Items from a data source:
_____

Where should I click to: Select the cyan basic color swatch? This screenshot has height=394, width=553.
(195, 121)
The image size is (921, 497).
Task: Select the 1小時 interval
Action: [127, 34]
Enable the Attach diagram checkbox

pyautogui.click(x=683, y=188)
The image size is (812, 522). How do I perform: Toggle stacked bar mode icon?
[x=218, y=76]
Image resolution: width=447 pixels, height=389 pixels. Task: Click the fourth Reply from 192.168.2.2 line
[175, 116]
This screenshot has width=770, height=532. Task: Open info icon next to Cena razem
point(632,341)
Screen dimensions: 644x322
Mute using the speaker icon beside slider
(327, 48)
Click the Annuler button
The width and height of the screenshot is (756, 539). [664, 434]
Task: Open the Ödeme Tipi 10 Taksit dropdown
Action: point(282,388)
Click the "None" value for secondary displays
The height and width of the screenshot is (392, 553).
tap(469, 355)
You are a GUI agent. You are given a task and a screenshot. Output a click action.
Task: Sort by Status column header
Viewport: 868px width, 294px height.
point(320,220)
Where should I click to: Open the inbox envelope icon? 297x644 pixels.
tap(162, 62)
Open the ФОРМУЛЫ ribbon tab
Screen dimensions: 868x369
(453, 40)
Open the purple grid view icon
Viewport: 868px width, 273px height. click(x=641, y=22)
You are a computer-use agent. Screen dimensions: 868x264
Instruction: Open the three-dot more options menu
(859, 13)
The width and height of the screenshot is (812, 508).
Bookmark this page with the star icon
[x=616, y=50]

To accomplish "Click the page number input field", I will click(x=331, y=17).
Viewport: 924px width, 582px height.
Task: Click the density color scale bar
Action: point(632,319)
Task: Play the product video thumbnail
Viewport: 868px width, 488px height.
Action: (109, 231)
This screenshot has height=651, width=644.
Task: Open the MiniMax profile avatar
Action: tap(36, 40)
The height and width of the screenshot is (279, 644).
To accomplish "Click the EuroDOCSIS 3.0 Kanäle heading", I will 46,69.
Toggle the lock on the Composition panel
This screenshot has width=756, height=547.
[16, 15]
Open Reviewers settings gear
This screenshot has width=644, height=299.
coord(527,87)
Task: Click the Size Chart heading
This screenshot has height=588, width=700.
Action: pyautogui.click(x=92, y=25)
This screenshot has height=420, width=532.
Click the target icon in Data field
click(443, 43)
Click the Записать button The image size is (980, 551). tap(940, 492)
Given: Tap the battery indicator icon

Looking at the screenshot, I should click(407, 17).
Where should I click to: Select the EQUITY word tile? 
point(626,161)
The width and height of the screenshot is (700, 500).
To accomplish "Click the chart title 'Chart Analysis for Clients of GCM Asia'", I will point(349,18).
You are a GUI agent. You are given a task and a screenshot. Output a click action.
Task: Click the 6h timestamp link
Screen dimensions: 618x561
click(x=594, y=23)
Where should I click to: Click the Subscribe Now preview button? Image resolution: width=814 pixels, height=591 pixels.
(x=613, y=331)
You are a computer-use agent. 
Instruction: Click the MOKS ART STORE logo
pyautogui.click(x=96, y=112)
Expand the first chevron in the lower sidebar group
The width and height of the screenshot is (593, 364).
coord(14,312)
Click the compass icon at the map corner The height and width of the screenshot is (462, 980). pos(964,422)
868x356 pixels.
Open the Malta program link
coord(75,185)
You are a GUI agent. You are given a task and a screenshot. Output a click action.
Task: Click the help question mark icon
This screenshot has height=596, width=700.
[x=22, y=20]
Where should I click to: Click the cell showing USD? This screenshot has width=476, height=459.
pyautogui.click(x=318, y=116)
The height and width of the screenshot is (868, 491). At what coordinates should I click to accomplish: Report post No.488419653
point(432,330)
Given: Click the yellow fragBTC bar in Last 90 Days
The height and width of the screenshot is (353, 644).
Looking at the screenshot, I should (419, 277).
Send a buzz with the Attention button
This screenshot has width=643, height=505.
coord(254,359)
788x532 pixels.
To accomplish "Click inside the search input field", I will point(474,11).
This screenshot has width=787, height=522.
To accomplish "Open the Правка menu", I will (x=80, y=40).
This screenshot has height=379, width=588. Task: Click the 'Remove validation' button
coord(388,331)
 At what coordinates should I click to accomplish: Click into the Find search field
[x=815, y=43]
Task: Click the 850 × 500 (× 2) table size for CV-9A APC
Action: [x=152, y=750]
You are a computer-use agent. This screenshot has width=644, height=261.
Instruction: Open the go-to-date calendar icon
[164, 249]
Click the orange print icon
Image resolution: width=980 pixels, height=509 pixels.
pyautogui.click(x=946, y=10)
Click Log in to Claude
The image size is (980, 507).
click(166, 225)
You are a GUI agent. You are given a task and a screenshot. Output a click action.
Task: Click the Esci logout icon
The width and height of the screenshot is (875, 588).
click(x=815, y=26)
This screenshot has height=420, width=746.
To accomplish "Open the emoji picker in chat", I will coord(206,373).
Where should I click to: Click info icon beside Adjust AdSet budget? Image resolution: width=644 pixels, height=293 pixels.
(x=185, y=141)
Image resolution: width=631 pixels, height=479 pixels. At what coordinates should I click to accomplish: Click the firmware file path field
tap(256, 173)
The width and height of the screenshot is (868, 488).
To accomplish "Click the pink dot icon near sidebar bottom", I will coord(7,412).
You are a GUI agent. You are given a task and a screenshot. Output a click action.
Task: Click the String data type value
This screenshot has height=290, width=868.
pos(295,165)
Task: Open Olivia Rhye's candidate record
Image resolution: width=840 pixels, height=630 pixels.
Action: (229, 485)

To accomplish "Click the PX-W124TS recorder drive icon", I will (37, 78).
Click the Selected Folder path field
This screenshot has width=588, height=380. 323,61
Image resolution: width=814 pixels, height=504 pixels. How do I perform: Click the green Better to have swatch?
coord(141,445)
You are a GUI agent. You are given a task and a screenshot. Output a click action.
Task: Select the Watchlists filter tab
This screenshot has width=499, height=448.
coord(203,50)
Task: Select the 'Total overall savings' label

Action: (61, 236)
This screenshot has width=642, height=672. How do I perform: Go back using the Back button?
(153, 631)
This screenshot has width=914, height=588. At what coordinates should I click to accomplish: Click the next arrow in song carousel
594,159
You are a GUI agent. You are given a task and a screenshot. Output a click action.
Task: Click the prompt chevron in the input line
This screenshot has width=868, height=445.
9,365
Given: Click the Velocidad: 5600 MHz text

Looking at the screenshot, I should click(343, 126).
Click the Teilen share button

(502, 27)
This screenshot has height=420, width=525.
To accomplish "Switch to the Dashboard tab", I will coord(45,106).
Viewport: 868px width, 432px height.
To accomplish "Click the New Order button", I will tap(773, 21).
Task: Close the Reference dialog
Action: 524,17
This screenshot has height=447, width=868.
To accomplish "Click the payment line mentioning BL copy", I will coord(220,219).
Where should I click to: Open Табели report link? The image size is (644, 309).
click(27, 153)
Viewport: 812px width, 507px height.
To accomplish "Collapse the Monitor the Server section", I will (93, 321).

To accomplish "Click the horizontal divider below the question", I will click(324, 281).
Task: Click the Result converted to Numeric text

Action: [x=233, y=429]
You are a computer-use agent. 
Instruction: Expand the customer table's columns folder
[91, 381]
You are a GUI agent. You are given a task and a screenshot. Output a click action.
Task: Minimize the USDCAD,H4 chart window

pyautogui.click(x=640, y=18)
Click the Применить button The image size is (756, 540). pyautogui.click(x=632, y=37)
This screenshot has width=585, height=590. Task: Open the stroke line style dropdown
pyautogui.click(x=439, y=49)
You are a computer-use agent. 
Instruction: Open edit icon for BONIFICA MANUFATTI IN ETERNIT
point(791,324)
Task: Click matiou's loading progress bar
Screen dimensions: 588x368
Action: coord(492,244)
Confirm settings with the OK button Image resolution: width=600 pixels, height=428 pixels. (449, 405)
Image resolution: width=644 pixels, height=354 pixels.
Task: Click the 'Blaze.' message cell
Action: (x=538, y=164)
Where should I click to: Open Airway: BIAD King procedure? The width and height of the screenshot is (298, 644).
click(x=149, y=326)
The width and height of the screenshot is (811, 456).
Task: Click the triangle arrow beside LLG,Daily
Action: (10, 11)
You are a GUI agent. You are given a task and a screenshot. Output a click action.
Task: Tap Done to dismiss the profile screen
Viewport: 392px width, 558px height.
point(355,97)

_____

_AIM OF THE TASK_. Output, from the data above, the lines from the line with "Click the Применить" to the line with "Task: Tap Done to dismiss the profile screen" exactly as they stand, both ends included and nothing else.

_WORKED SOLUTION_.
Click the Применить button The image size is (756, 540). pyautogui.click(x=632, y=37)
This screenshot has width=585, height=590. Task: Open the stroke line style dropdown
pyautogui.click(x=439, y=49)
You are a computer-use agent. 
Instruction: Open edit icon for BONIFICA MANUFATTI IN ETERNIT
point(791,324)
Task: Click matiou's loading progress bar
Screen dimensions: 588x368
Action: coord(492,244)
Confirm settings with the OK button Image resolution: width=600 pixels, height=428 pixels. (449, 405)
Image resolution: width=644 pixels, height=354 pixels.
Task: Click the 'Blaze.' message cell
Action: (x=538, y=164)
Where should I click to: Open Airway: BIAD King procedure? The width and height of the screenshot is (298, 644).
click(x=149, y=326)
The width and height of the screenshot is (811, 456).
Task: Click the triangle arrow beside LLG,Daily
Action: (10, 11)
You are a GUI agent. You are given a task and a screenshot. Output a click action.
Task: Tap Done to dismiss the profile screen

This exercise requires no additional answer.